The current conservation status of the family overall is unthreatened, but specific species are of higher concern than most others. Reasons for this concern rely on environmental issues such as increased sea surface temperature, ocean acidification, and overfishing for the marine aquarium trade.

Most corals contain algae called zooxanthellae, which are plant-like organisms. Residing within the coral's tissues, the microscopic algae are well protected and make use of the coral's metabolic waste products for photosynthesis.

=== Location ===
Various Euphyllidae were found among the Indo-Pacific, Australia, Southeast Asia, the Ryukyu Islands and East China Sea, the Solomon Islands, Fiji, and Palau. Many species prefer fringing reef crests, mid-slope terraces, and lagoons at depths of about 2 to 25 meters.

=== Reproduction ===
"Corals can reproduce asexually and sexually. In asexual reproduction, new clonal polyps bud off from parent polyps to expand or begin new colonies. This occurs when the parent polyp reaches a certain size and divides. This process continues throughout the animal's life.
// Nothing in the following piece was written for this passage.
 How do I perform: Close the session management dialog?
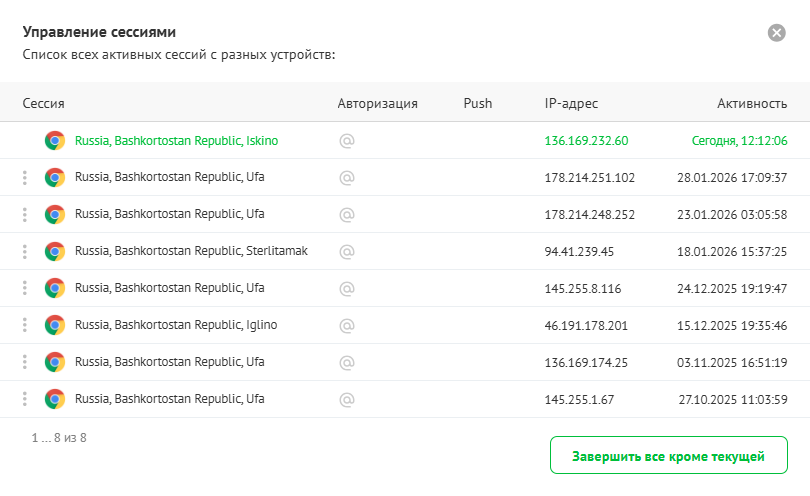pyautogui.click(x=777, y=33)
About three-quarters of all stony corals produce male and/or female gametes. Most of these species are broadcast spawners, releasing massive numbers of eggs and sperm into the water to distribute their offspring over a broad geographic area. The eggs and sperm join to form free-floating, or planktonic, larvae called planulae. Large numbers of planulae are produced to compensate for the many hazards, such as predators, that they encounter as they are carried by water currents. The time between planulae formation and settlement is a period of exceptionally high mortality among corals."

"Planulae swim upward toward the light (exhibiting positive phototaxis), entering the surface waters and being transported by the current. After floating at the surface, the planulae swim back down to the bottom, where, if conditions are favorable, they will settle. Once the planulae settle, they metamorphose into polyps and form colonies that increase in size. In most species, the larvae settle within two days, although some will swim for up to three weeks, and in one known instance, two months."